Nothing changed over the centuries as the denuded land of “Palestine” went from one conqueror to another. Finally, in 1917, Britain wrested the land from the Ottomans and after promising the Jews a homeland in their ancestral country, the League of Nations awarded a Mandate to the British which extended over both the western and eastern banks of the Jordan River. It was at this point that the term “Palestine” was revived as a quasi-political entity ruled by a British governor.

While the Jews began to call their newspapers, charities, and organizations such names as the “Palestine Post” and the “United Palestine Appeal,” the Arabs eschewed the term as being “Jewish” and “Zionist.” For them, they were Muslims first, and “Southern Syrians” second. Indeed, many an Arab politician and historian denied that there was ever a country called “Palestine.” To name the amount of Arab political figures and historians who stated this would require an article all by itself. Suffice to say that Arabs such as the late Hashemite monarch Hussein “Chairman” Arafat, and noted Arab historian Philip K. Hitti, have all candidly admitted that no such country as “Palestine” ever existed. In fact, the latter, while appearing in front of a January 11, 1946 Anglo-American Committee of Inquiry in Washington, D.C. stated “[T]here is no such thing as Palestine in history, absolutely not.” The late King Hussein, who knew about artificial entities (i.e., Transjordan – now “Jordan”) said that “[T]he truth is that Jordan is Palestine, and Palestine is Jordan.” He said this on more than one occasion in the 19070s and as late as December 26, 1981 in an interview with the Paris based Arabic newspaper An-Nahar Al Arabi (“The Arabic Daily”). Many other Hashemites (past and present) have made similar statements. Indeed, without the help of Churchill and Britain, there would never have been a “Hashemite entity” on the East Bank of the Jordan created in 1922 and carved out of the original “Palestine Mandate” for the Jewish National Home. And in one of the most candid admissions ever made, Zuhair Muhsin, little known leader of the PLO splinter gang known as “Al Sa’iqa” (The Storm) and backed by Syria, said in a March 31, 1977 interview with the Dutch newspaper Trouw:

The Palestinian people does not exist. The creation of a Palestinian state is only a means for continuing our struggle against the state of Israel for our Arab unity. In reality today there is no difference between Jordanians, Palestinians, Syrians and Lebanese. Only for political and tactical reasons do we speak today about the existence of a Palestinian people, since Arab national interests demand that we posit the existence of a distinct Palestinian people to oppose Zionism.

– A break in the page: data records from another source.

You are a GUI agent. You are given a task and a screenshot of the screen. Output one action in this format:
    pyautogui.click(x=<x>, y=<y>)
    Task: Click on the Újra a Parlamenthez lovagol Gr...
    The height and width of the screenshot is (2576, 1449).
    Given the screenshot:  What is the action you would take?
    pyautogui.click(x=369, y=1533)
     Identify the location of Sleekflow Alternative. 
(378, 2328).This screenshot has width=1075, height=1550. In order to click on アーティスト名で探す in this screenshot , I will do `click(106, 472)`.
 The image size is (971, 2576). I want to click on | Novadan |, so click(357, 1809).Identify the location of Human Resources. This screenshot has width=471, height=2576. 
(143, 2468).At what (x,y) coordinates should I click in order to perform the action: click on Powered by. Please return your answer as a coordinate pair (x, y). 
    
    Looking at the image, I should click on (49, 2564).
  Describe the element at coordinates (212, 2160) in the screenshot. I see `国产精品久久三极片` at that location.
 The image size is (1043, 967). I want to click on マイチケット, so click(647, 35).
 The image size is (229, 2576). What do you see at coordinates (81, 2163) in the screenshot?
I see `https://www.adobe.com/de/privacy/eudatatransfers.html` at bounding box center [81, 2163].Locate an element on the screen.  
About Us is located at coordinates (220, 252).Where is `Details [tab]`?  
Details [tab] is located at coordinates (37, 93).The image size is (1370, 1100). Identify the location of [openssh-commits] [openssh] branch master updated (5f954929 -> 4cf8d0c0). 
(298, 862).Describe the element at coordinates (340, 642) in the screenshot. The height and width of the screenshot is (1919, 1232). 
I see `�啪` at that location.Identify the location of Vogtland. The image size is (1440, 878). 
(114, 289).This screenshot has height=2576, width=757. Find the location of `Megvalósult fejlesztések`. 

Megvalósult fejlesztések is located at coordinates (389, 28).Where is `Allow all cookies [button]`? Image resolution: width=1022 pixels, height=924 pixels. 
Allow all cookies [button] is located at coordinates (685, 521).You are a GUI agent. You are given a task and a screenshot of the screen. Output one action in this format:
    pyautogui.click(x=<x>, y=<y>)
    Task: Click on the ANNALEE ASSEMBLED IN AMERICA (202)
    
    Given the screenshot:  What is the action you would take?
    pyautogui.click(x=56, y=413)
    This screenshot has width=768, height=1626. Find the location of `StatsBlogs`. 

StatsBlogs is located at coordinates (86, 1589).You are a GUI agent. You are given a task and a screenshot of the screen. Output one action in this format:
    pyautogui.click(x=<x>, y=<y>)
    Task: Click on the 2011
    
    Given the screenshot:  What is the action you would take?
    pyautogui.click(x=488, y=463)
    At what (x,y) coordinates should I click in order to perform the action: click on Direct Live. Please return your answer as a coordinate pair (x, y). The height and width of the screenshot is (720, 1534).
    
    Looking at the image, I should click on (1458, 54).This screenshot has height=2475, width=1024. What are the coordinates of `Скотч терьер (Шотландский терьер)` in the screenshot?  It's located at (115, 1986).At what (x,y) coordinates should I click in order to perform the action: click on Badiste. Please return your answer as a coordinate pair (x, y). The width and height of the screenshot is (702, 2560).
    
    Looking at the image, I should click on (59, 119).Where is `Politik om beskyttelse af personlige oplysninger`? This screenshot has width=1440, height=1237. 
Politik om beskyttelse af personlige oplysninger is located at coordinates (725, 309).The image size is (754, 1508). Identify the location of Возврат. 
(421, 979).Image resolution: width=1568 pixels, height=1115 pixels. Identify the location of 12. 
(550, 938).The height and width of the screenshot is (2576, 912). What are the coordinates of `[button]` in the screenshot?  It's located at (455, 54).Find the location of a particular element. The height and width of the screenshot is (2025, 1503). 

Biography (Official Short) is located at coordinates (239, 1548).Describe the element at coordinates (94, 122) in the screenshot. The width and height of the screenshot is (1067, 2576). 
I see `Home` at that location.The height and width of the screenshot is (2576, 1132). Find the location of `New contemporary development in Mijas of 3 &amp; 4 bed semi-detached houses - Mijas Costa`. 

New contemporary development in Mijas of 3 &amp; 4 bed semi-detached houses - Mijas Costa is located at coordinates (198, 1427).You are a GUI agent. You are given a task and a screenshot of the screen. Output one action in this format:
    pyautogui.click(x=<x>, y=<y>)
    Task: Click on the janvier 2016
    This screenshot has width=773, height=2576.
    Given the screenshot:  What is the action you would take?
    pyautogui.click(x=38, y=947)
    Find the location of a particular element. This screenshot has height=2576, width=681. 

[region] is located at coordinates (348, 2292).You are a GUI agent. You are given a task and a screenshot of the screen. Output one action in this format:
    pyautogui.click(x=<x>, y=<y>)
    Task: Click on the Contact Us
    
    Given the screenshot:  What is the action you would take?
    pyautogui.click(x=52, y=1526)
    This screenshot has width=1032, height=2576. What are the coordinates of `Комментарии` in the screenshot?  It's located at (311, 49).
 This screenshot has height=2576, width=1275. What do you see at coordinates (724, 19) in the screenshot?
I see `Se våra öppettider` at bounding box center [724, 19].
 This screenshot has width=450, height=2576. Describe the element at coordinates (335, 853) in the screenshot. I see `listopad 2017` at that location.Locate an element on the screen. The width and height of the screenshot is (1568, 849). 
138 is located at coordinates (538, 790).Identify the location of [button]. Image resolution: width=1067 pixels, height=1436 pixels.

For tactical reasons, Jordan, which is a sovereign state with defined borders, cannot raise claims to Haifa and Jaffa, while as a Palestinian, I can undoubtedly demand Haifa, Jaffa, Beer-Sheva and Jerusalem. However, the moment we reclaim our right to all of Palestine, we will not wait even a minute to unite Palestine and Jordan.

Muhsin was eventually assassinated by Israel in 1979.